Jerry: So Willie sent it in, and he had it steam cleaned and everything that you could do to the bus, but it didn't work.
Jerry: We got to the crossing, the guards, they came on his bus. And you know how dogs sniff around? This dog sat down. Just sat there and just looked around. He didn't know where to bark or where to sniff. He had no idea what to do.
Tom: And they took everything out of Willie's bus. They were looking underneath the bays and everything. The dogs were going crazy, you know, and they couldn't find nothing.
Jerry: Anyway, they let Willie go, and he gets away with everything. We thought that after he got through that it was smooth sailing for us, you know. Then when our bus got there, they took Waylon, they wanted to do a strip search. The funny part at that time is there was six of us, I think we were honorary deputy sheriffs, so when they took us into the little room, we just all threw the badges on the table. And the guy said, "Oh shit. Just go on."
Tom: He was a cowboy. Some people are born that way. I was scared to death of them guys, but they were cowboys. You know, to me they were real cowboys.
Narrator: He was actually part Native American on his mother's side, Irish and Dutch on his father's side. Terry Jennings says that his dad played up both sides of his heritage, while growing up in a tiny West Texas town called Littlefield.

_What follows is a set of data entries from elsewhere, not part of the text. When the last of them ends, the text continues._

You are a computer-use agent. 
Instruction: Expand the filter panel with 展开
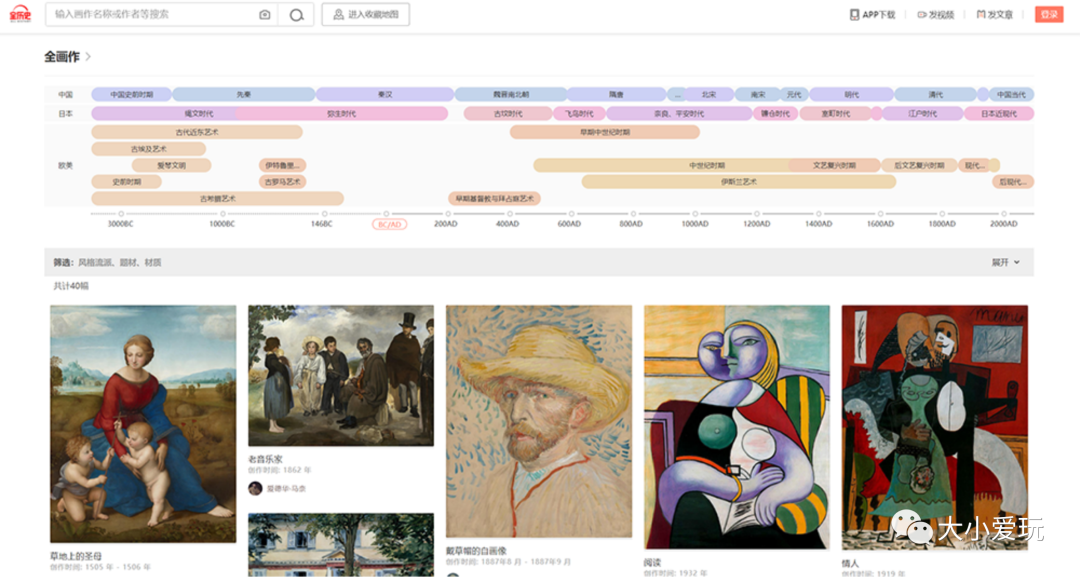[x=1005, y=262]
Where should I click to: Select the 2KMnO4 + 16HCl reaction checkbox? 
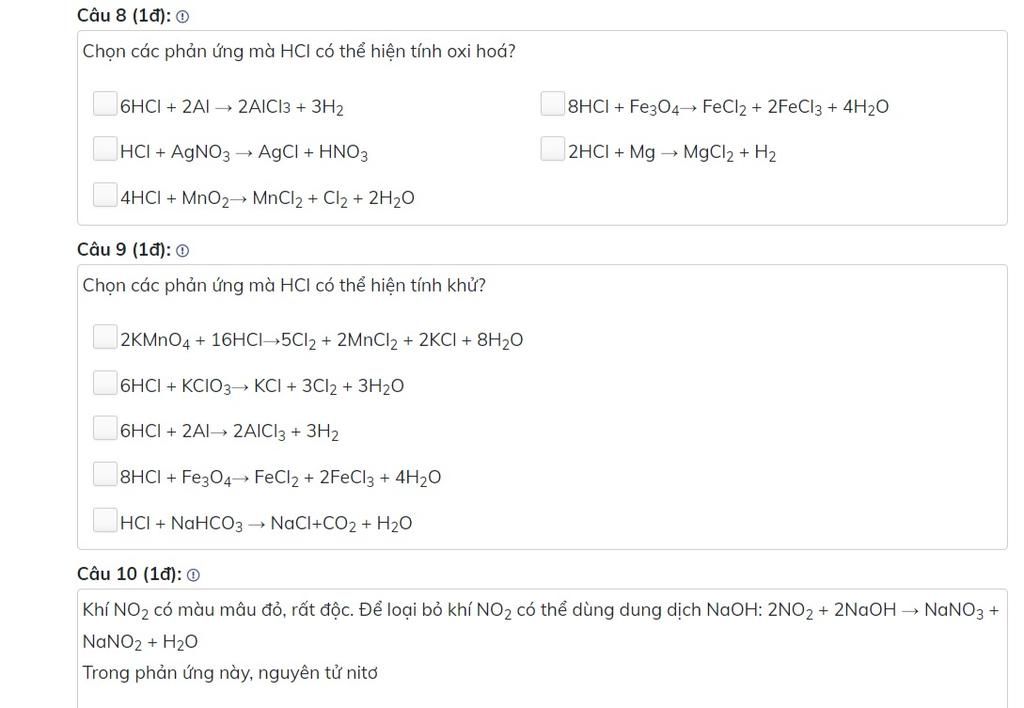[x=104, y=337]
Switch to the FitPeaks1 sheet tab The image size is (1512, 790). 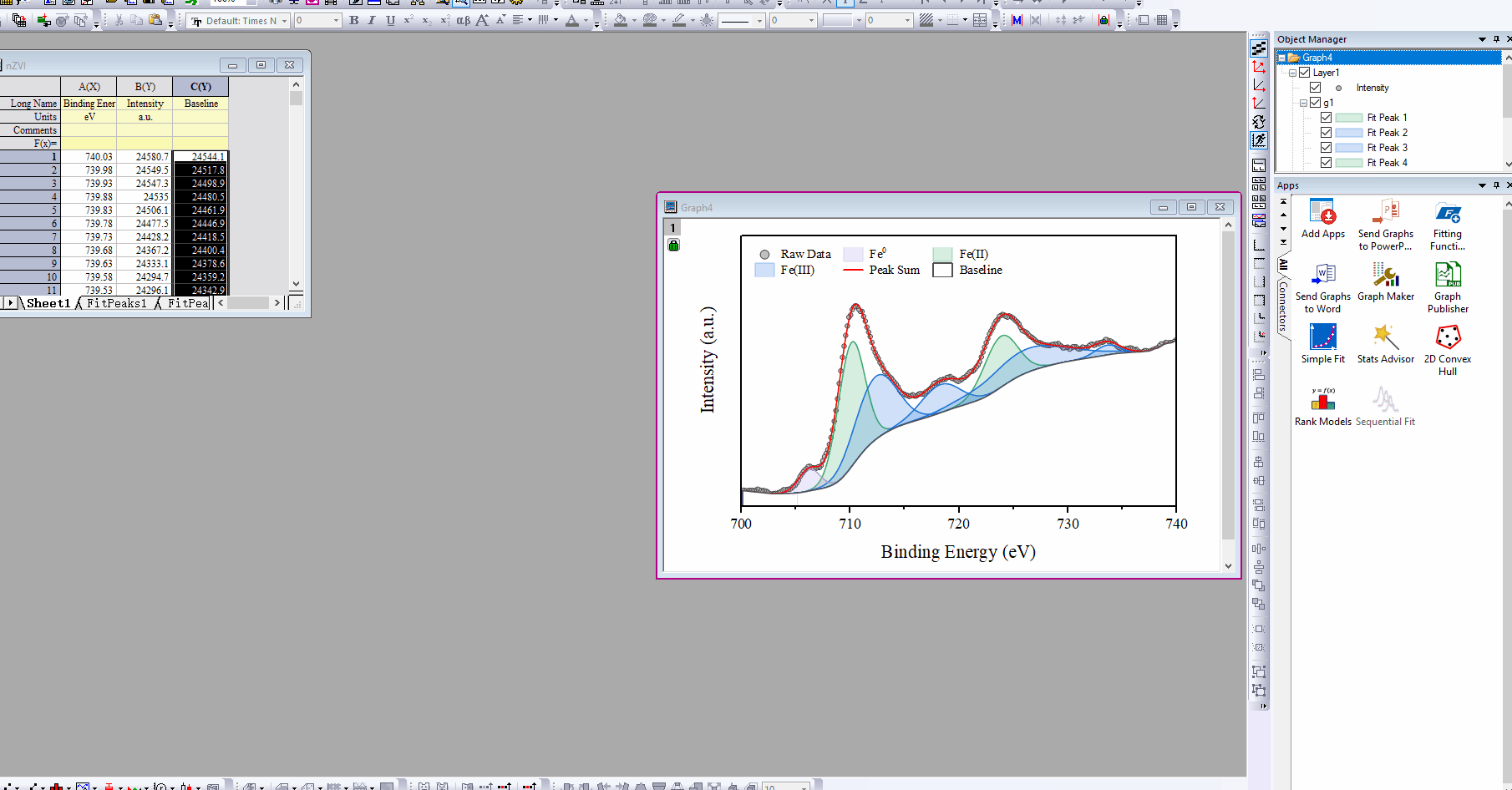117,303
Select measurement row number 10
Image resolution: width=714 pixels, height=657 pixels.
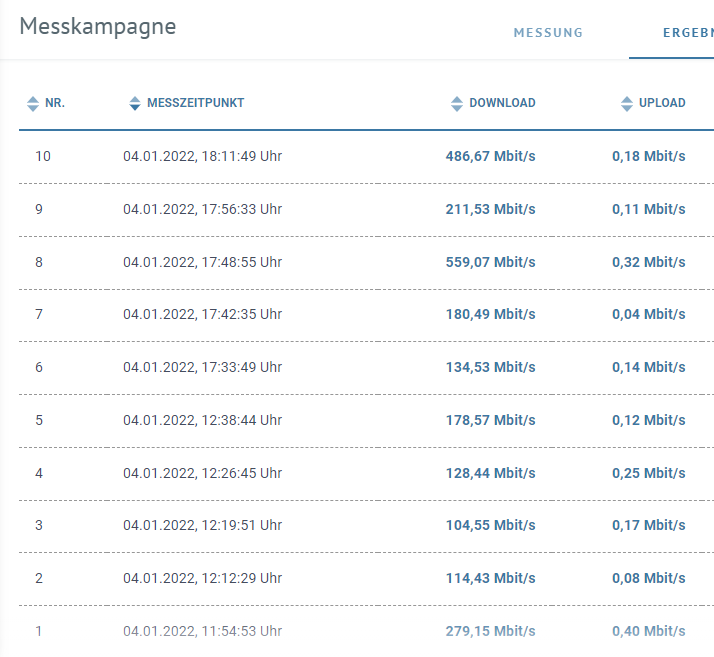(43, 156)
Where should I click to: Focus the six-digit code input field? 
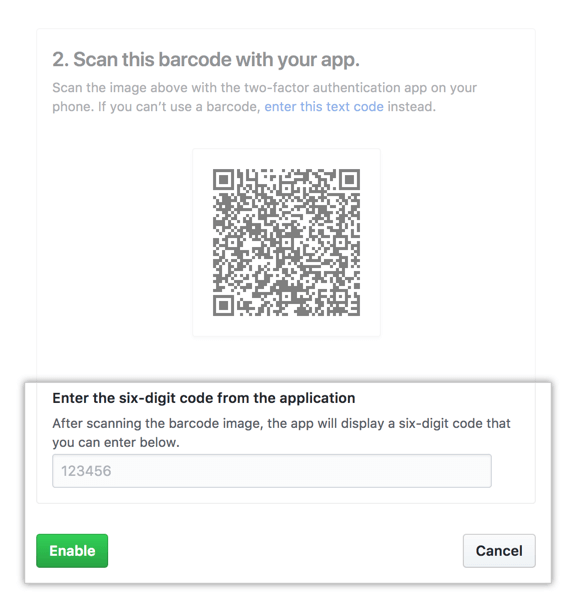(272, 471)
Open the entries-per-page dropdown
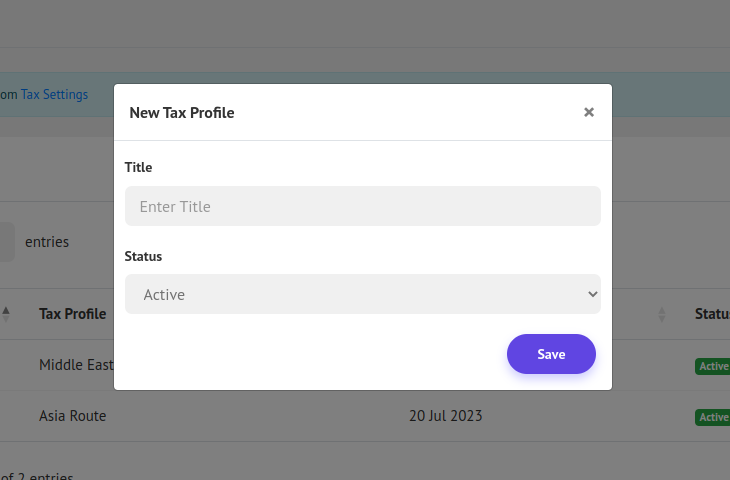 point(6,242)
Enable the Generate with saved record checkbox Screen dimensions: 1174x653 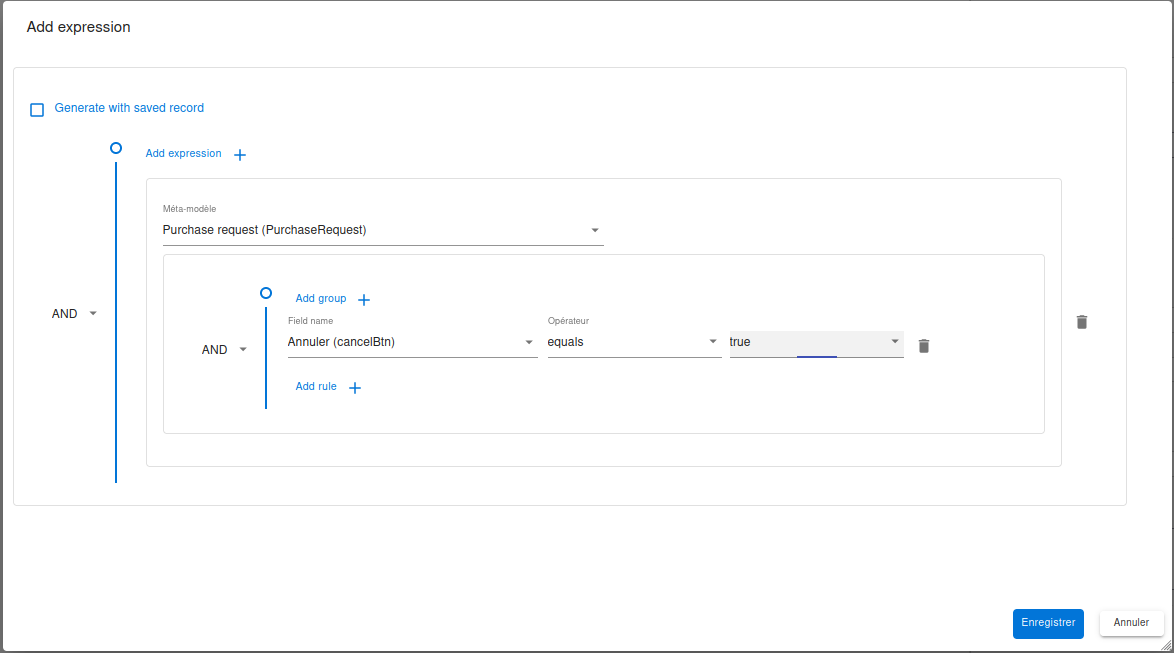pyautogui.click(x=37, y=110)
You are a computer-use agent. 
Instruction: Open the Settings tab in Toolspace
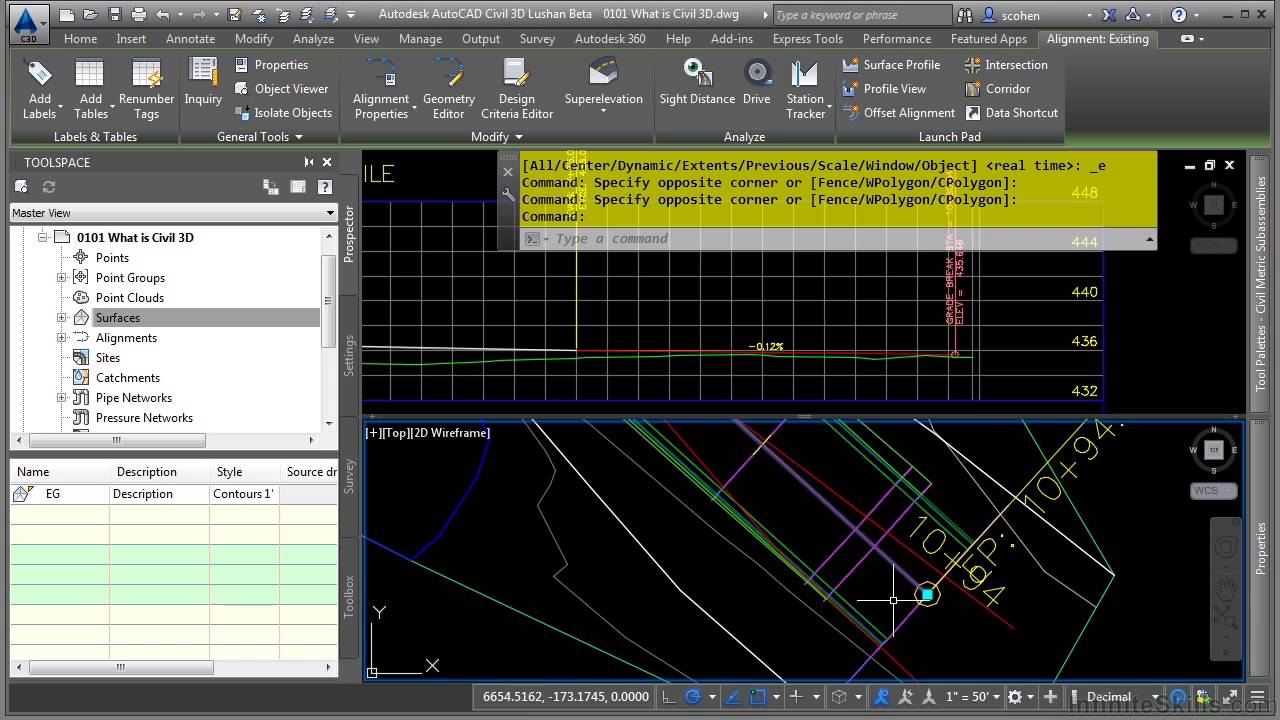point(349,355)
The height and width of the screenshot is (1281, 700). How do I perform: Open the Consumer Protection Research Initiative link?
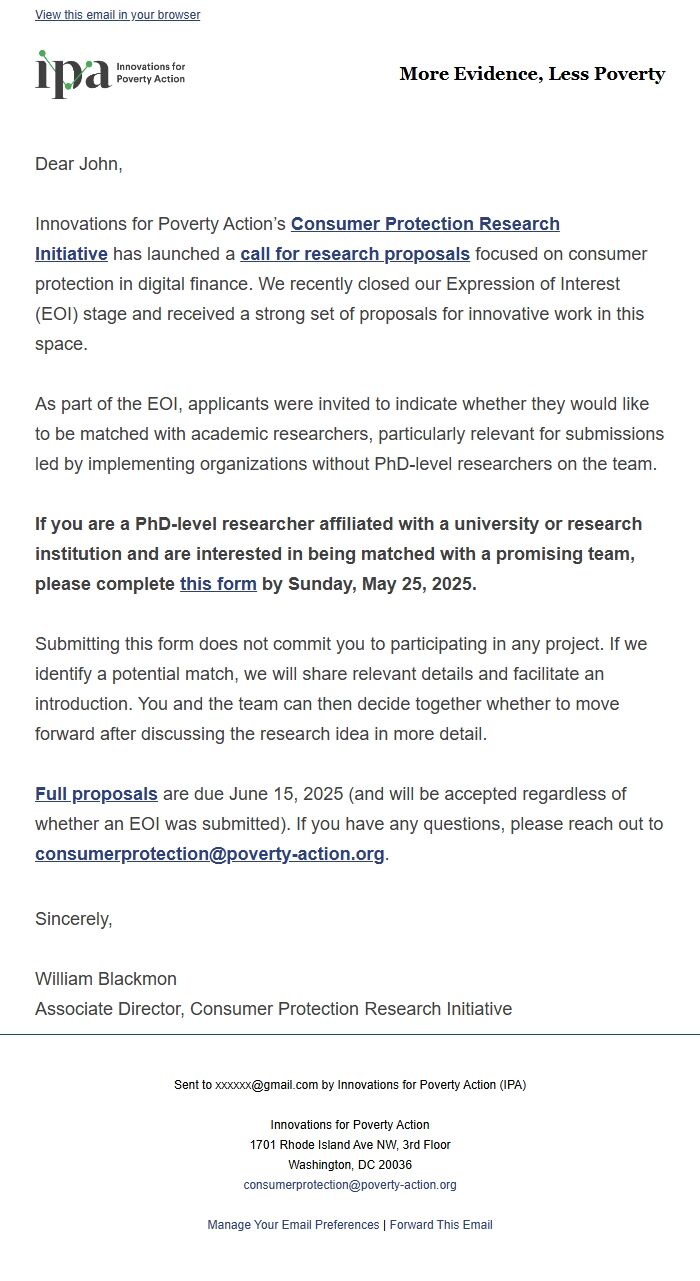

Terry Jennings: My dad and Uncle Tommy would play Cowboys and Indians. Well, Dad, when he was five years old when he was walking on a split-rail fence, and they have a thing they call a sand fighter, which is basically a bunch of spikes, and it's dragged through the ground, turn the dirt over so the wind don't blow it away. Well, he fell off that fence and stuck one of those spikes right above his ankle in the left leg, so it stunted the growth in his leg. A lot of people ask me how tall Dad is, and I'll tell 'em, "He's six-foot-one, six-foot-two, depending on which foot he's standing on." When you watch him play and you seen him all leaning over to the left, that's 'cause he's over there leaning on that short leg.
Narrator: His disability - didn't stop him from dreaming with his brother, Tommy, about playing music on the greatest stage of all, the Grand Ole Opry.
Terry: Grandpa had a guitar. Grandma played piano, taught him the first three chords. Him and Uncle Tommy, they would get out there and get broomsticks and Coke crates, stand on those, pretending like they were Hank Williams and Ernest Tubb.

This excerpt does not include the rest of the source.